Friday, May 09, 2014

US Navy's Expeditionary Fleet: The World's Coast Guard?


[T]he late-Vice Adm. Art Cebrowski, who led the Pentagon’s Office of Force Transformation, was a huge proponent of understanding that the key to changing culture was rooted in the language one used to champion new ideas.

So here’s their new name: the Expeditionary Fleet. These are ships fully capable of operating in that petri dish mix of missions that constitute the vast majority of what Navy and Marine forces do on a daily basis. This includes missions such as presence and stability operations, humanitarian assistance/disaster response, security assistance and maritime training, counter-piracy, countering transnational crime and search and rescue operations. The Expeditionary Fleet can shoulder the majority of missions that fall into what the military categorizes as Phase 0 (shaping the environment) to Phase 2+ (when combat actually begins). This is not a small set of missions.

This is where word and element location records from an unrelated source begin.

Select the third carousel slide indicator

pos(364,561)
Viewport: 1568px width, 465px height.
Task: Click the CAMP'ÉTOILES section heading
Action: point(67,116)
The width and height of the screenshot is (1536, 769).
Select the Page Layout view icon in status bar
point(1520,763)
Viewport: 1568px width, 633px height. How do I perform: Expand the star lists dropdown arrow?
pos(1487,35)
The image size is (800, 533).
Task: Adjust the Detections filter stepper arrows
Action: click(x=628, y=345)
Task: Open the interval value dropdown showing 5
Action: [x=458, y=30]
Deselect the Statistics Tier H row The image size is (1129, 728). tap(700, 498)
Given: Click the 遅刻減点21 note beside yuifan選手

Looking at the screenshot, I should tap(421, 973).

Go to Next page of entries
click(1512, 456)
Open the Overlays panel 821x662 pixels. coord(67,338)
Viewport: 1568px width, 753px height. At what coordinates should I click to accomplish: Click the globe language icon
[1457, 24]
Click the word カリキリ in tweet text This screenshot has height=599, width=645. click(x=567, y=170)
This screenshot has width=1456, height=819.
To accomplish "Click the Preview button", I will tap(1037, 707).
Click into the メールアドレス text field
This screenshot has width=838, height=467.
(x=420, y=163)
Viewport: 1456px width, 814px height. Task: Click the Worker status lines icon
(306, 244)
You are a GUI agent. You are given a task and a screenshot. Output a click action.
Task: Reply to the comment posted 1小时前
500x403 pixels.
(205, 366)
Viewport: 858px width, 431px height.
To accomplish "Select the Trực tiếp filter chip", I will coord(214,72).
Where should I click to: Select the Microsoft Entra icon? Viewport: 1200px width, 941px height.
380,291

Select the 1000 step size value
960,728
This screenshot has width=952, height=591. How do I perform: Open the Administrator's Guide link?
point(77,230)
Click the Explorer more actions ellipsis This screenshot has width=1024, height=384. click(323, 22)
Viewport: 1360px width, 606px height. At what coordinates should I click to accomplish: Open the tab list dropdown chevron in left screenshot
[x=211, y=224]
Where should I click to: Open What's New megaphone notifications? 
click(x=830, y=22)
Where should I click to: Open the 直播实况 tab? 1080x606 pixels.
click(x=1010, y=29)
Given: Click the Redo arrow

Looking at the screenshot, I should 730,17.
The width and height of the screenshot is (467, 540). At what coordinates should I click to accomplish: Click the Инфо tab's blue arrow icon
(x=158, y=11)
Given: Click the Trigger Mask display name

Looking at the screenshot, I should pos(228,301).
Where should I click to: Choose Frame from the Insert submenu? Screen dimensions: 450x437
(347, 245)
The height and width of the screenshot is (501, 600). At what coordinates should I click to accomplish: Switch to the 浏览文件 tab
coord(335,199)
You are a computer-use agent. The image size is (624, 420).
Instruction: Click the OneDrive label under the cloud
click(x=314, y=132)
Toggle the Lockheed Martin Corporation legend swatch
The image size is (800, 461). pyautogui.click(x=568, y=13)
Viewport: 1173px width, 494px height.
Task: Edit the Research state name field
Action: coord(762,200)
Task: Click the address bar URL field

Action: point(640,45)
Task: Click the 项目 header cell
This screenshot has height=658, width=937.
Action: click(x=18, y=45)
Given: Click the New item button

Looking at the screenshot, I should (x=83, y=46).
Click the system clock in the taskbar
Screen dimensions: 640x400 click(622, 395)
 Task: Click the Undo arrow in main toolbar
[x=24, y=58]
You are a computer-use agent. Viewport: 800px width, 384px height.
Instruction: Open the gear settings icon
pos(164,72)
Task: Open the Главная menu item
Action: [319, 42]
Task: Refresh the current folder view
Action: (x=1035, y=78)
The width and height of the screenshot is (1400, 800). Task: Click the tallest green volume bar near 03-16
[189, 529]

Senior Navy and Marine Corps leaders have been strong and vocal advocates for the capabilities these Expeditionary Ships bring and how important they are to future operations. They have repeatedly talked about these ships in public forums and advocated their acquisition before Congress. But in promoting their capabilities and touting their need, these same leaders have repeatedly stumbled over what to call these ships and their earnest efforts to properly “label” them is undermining the very operational advantages they are attempting to promote.